Ruthenium-based pyrochlore oxides (A2Ru2O7) have emerged recently as state-of-the-art catalysts for acidic water oxidation; however, their stability still needs to be further improved. Exploring the relationship between the A-site cation and the structure of the active site (Ru) is highly desirable for designing efficient electrocatalysts. Herein, we rationally manipulate the substitution of the A-site atoms in Y2Ru2O7 (YRO) by Ho3+, which has an identical ionic radius to Y3+ but higher electronegativity due to the 4f electron effect.
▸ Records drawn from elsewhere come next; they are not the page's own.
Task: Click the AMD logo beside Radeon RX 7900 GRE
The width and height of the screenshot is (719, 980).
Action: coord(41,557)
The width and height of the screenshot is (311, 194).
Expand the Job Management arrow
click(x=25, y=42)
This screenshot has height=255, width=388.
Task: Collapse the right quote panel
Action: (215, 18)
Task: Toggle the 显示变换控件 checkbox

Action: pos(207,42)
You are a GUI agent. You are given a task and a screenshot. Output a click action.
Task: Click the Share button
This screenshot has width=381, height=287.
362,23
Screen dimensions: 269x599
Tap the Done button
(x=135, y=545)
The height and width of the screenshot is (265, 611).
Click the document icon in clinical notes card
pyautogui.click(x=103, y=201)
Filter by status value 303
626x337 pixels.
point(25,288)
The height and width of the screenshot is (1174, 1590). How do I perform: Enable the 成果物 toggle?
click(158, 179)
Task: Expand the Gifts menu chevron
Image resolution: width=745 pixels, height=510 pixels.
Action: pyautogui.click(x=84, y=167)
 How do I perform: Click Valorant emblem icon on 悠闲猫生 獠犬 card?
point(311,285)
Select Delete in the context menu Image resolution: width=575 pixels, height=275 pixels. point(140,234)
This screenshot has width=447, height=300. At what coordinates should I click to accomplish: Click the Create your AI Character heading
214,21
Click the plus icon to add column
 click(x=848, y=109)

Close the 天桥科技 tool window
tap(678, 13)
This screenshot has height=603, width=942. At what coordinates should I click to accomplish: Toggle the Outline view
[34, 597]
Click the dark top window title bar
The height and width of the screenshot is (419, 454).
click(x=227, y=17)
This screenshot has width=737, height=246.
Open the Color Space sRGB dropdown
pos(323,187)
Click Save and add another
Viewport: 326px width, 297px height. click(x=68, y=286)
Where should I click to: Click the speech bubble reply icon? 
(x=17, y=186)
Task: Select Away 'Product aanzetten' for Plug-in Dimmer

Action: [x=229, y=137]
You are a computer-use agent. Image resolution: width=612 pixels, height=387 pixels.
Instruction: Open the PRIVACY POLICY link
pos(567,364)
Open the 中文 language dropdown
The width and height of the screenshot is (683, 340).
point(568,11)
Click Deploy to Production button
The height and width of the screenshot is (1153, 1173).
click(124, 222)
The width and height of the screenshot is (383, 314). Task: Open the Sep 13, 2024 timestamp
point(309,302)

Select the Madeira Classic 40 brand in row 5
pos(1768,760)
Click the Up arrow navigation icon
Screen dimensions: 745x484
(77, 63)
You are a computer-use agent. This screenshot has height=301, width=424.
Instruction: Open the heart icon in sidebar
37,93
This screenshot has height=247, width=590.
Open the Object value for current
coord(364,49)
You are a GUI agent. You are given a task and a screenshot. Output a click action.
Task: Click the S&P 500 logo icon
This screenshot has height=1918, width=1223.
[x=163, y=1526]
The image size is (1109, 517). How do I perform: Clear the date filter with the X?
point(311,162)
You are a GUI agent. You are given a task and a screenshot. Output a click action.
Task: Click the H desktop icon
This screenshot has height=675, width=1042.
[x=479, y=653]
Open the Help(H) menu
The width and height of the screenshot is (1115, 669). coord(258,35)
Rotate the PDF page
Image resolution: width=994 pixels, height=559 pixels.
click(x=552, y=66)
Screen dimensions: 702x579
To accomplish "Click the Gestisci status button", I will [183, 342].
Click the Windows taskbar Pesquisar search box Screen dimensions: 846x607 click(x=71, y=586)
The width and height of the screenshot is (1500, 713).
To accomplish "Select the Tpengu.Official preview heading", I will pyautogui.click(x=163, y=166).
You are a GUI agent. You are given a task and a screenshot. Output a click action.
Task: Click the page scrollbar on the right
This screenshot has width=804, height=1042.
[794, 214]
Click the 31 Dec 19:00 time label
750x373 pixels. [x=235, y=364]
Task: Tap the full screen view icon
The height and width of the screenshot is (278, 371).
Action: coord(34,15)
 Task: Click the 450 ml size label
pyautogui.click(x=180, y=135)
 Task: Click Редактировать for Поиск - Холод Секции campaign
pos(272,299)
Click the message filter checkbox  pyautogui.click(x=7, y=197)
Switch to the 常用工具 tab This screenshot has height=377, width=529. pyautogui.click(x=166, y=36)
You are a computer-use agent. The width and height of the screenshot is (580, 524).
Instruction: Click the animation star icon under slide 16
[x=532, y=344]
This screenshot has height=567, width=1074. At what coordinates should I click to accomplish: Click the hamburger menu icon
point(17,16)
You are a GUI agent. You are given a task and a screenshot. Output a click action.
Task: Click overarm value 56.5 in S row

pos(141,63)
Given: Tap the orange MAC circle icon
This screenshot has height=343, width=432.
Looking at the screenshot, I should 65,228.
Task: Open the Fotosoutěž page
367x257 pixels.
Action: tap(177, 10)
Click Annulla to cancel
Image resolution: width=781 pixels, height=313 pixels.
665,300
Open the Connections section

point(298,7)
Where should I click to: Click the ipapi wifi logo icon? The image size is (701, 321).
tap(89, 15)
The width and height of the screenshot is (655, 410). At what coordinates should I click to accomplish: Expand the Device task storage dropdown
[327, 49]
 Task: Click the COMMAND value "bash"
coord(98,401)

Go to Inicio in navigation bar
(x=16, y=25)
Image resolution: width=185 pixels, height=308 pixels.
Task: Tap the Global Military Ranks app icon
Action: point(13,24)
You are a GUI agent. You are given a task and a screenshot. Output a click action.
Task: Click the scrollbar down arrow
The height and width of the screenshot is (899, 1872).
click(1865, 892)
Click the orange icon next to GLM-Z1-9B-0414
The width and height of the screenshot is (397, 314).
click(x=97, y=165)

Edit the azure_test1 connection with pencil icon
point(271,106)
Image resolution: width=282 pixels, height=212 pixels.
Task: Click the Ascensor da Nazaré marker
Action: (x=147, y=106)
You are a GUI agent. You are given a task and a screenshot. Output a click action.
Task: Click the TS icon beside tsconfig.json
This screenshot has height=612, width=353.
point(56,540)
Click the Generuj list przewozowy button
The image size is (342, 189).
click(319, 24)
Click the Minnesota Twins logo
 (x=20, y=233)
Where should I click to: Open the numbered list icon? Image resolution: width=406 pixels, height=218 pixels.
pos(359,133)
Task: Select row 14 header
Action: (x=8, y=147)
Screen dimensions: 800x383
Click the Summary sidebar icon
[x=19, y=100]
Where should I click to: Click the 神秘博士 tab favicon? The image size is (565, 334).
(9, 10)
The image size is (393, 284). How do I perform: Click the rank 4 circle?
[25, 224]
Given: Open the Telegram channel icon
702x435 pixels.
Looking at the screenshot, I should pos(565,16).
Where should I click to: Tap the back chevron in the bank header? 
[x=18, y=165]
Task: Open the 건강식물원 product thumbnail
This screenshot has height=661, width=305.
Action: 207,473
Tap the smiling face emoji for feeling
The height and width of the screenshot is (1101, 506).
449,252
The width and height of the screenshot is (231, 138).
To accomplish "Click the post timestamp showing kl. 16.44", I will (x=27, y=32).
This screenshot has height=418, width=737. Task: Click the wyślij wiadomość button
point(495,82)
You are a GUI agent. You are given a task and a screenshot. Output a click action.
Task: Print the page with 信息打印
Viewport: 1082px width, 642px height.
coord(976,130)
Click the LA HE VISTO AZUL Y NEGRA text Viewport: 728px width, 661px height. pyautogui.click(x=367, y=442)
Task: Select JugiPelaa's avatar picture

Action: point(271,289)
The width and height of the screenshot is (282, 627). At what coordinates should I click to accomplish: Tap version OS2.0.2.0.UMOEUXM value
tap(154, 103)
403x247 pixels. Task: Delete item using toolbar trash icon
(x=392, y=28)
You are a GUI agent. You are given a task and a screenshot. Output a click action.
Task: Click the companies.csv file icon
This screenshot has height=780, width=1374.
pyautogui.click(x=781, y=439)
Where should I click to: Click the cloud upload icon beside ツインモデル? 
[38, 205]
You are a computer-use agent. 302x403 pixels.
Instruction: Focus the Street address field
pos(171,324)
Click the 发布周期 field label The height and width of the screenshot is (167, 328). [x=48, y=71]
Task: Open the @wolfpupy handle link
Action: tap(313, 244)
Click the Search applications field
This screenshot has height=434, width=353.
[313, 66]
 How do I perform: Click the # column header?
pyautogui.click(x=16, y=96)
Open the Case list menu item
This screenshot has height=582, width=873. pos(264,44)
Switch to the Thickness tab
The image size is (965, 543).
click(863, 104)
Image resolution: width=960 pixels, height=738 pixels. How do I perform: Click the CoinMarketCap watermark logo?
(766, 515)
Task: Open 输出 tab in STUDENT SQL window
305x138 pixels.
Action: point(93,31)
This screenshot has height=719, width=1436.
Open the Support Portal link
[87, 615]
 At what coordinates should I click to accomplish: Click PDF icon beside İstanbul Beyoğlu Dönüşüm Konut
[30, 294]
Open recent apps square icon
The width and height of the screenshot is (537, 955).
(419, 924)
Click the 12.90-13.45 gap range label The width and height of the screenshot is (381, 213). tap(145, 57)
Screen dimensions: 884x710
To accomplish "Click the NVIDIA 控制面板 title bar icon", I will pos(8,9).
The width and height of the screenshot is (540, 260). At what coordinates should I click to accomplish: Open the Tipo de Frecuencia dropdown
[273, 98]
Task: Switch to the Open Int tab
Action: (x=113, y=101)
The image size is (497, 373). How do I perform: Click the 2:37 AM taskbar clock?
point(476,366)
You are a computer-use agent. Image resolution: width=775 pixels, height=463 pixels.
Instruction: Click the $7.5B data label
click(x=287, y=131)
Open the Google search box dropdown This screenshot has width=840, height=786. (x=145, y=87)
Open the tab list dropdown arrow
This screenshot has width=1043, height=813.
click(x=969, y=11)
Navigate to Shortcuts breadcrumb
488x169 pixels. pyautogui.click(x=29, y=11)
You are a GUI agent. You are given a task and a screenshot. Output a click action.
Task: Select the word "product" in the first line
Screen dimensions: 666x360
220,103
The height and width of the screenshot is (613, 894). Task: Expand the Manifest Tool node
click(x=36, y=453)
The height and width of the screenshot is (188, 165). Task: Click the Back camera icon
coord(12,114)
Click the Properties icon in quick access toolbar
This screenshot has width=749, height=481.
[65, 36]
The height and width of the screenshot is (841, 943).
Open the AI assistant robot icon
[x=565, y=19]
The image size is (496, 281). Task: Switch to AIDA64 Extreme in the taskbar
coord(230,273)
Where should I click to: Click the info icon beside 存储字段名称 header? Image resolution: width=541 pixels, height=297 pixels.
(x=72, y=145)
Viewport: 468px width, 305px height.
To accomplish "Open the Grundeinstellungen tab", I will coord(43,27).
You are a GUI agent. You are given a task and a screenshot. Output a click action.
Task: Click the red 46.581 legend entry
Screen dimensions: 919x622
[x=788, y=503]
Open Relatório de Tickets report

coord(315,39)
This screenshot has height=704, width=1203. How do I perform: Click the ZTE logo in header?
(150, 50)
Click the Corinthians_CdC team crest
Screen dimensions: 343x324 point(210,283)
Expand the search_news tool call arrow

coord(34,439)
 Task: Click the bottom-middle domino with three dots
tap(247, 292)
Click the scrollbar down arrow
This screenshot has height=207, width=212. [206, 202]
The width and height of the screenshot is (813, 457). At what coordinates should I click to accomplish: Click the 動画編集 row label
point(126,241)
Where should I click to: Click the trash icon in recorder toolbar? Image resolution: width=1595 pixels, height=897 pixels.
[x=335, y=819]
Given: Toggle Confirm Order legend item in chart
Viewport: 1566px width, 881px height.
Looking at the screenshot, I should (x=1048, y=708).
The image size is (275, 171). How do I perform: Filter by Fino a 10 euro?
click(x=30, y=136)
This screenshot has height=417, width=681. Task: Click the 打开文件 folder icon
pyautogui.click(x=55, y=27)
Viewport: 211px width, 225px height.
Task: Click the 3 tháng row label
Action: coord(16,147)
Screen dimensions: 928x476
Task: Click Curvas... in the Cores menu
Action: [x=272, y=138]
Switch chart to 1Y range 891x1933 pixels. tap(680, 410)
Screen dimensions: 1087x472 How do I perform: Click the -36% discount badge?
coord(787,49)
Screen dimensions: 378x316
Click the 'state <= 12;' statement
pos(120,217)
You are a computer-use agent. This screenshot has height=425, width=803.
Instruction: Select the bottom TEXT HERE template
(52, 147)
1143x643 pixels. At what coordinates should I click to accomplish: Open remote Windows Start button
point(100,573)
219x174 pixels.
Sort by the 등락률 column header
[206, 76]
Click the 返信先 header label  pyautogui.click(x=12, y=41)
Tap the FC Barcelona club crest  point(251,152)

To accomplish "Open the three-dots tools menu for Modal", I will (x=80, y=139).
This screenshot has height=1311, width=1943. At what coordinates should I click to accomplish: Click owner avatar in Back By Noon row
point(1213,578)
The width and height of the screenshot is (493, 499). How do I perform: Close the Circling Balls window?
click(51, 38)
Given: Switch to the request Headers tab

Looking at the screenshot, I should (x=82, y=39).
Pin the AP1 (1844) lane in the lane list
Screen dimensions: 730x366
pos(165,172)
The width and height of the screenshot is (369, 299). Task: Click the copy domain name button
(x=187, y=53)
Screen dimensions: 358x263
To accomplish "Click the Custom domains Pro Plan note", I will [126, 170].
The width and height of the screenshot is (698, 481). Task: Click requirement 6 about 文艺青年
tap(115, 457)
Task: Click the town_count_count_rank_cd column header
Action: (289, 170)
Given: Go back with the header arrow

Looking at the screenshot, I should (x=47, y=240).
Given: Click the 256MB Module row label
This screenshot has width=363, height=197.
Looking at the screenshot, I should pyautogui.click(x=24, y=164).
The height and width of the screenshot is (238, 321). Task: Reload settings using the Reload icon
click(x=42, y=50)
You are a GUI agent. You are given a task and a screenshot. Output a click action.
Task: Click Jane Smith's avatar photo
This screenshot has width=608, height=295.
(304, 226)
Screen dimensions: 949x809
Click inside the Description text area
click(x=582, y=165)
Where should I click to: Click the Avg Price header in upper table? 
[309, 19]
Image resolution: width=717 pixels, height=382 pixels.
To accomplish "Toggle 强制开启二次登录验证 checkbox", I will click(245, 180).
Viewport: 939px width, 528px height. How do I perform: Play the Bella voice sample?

It was demonstrated that the higher electronegativity could enlarge the Ru-O-Ru bond angle and reduce the Ru-O bond length, mitigating the RuO6 octahedral distortion in Ho2Ru2O7 (HRO) for enhancing the intrinsic OER activity. Compared with other pyrochlore oxides, HRO displayed an ultralow overpotential of 215 mV @ 10 mA cm-2 with lower Ru content and higher mass activities, showing long-term (>60 h) stability in acid media. Density functional theory (DFT) calculations revealed that the higher electronegativity of Ho could strengthen the Ru-O covalency, thereby optimizing the free energy of oxygen species (Delta GOOH* - Delta GO2) for better catalytic activity. In addition, the higher electronegativity could reduce the oxygen vacancies and improve the formation energy of oxygen vacancies for better resistance to Ru dissolution. This work reveals the inherent relationship of the A-site atom electronegativity, the lattice structure of the active site, and the activity-stability of the catalysts.

Automated summary

This study explores the effect of the electronegativity of A-site atoms on the lattice structure of the active site and the activity-stability of catalysts. It was found that higher electronegativity can enhance the catalytic activity and improve the long-term stability of the catalyst in acidic media.